◆ **What to do**
I would like you to output every record below exactly, apart from the pictures.

◇ ◇ ◇ ◇ ◇ ◇ ◇

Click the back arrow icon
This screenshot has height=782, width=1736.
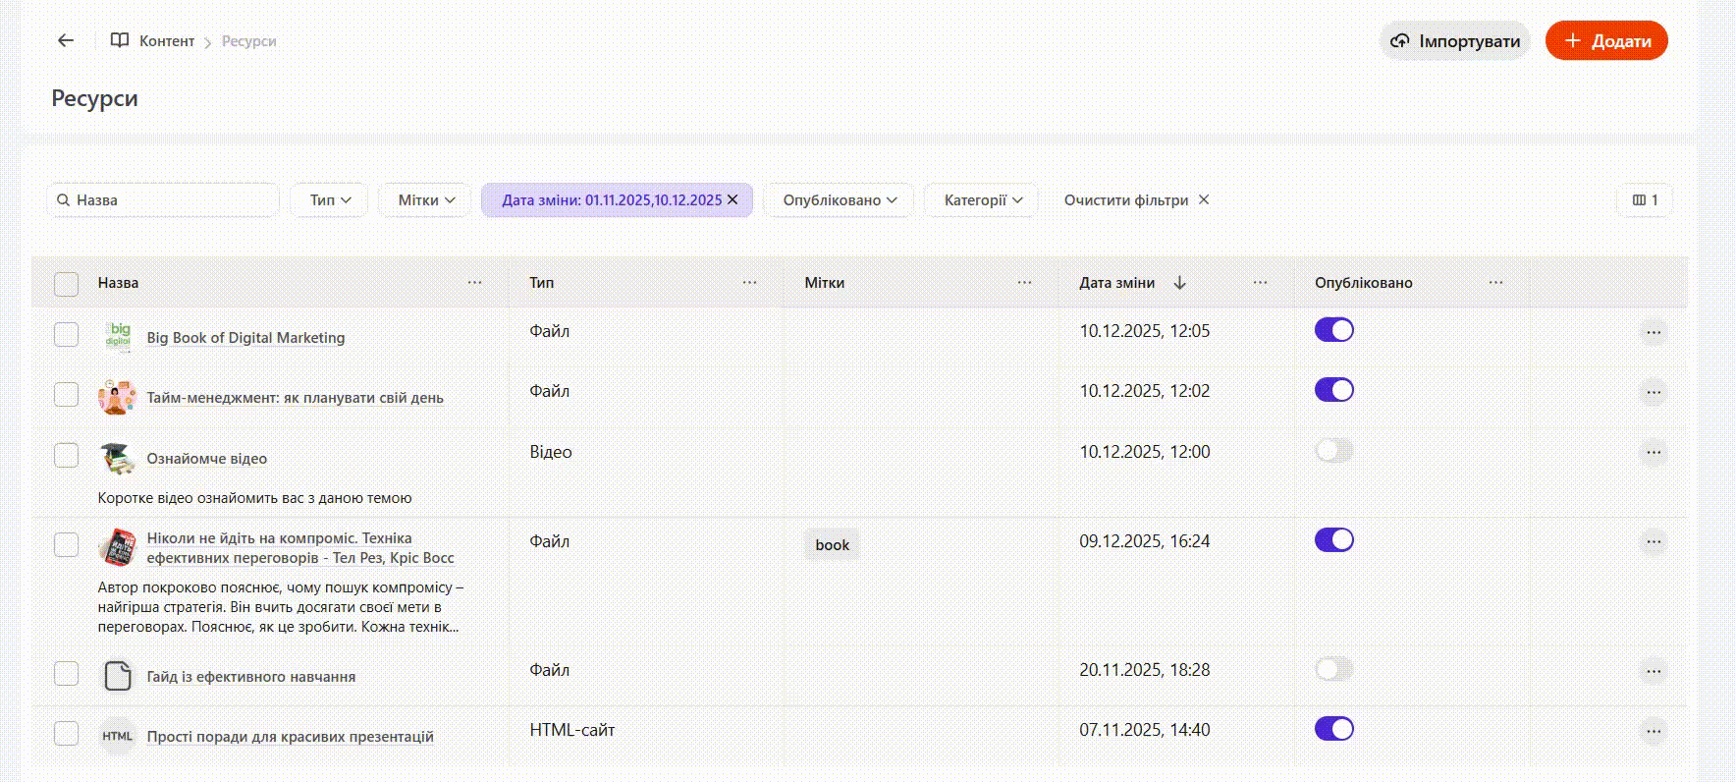pyautogui.click(x=66, y=40)
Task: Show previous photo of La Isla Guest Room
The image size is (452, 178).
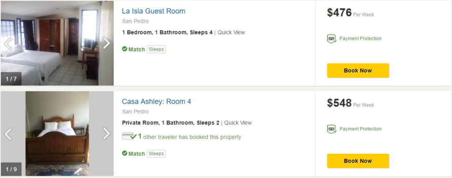Action: [x=8, y=43]
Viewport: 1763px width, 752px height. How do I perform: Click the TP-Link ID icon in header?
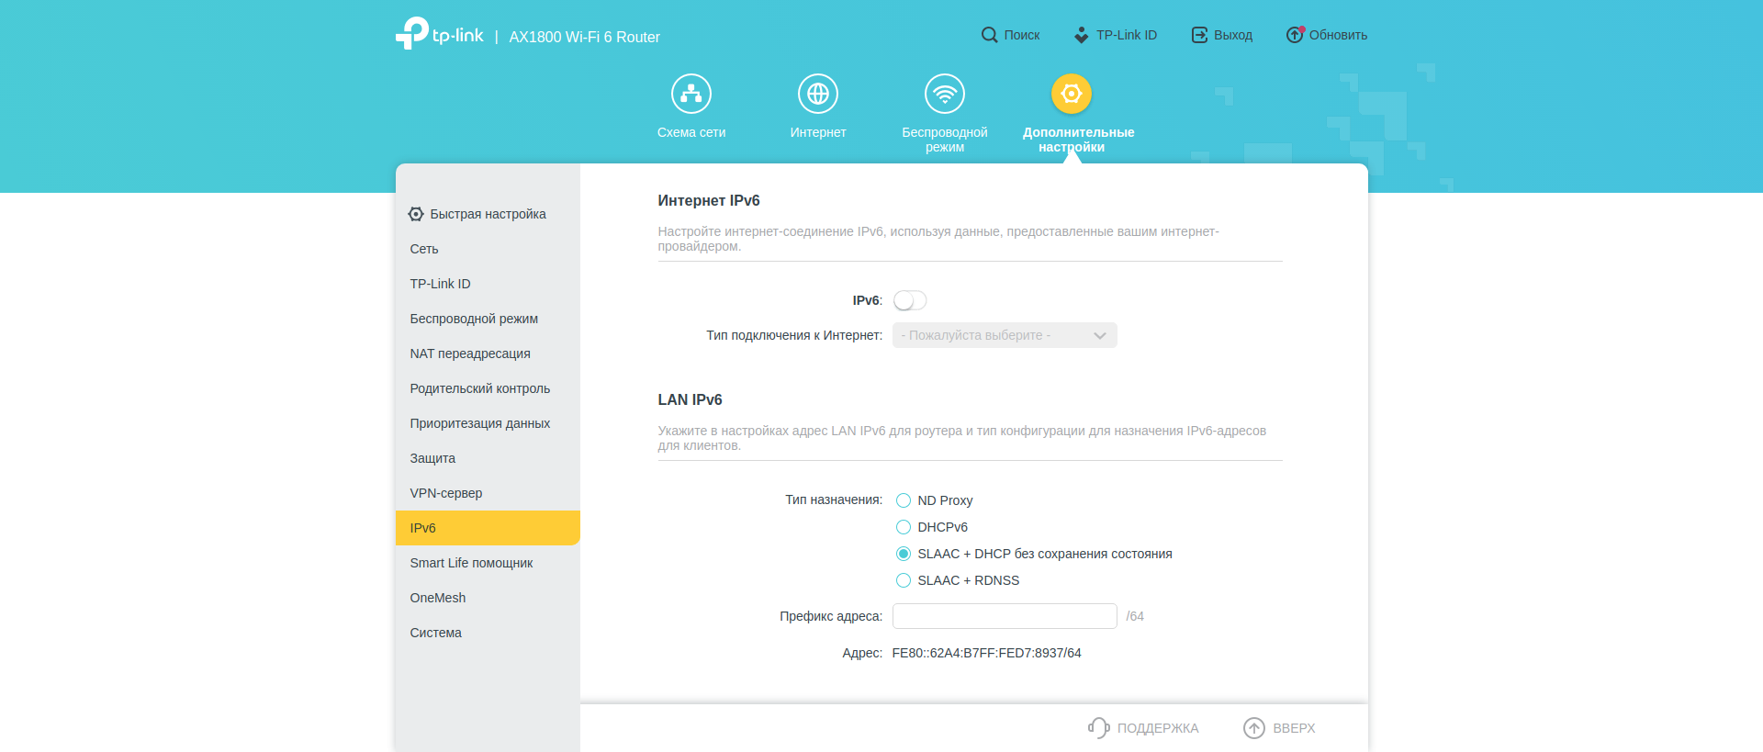(1081, 35)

◇ ◇ ◇ ◇ ◇ ◇ ◇

◆ **Your response**
Click the back arrow icon
This screenshot has height=782, width=1736.
pyautogui.click(x=66, y=40)
Task: Show previous photo of La Isla Guest Room
The image size is (452, 178).
Action: [x=8, y=43]
Viewport: 1763px width, 752px height. How do I perform: Click the TP-Link ID icon in header?
(1081, 35)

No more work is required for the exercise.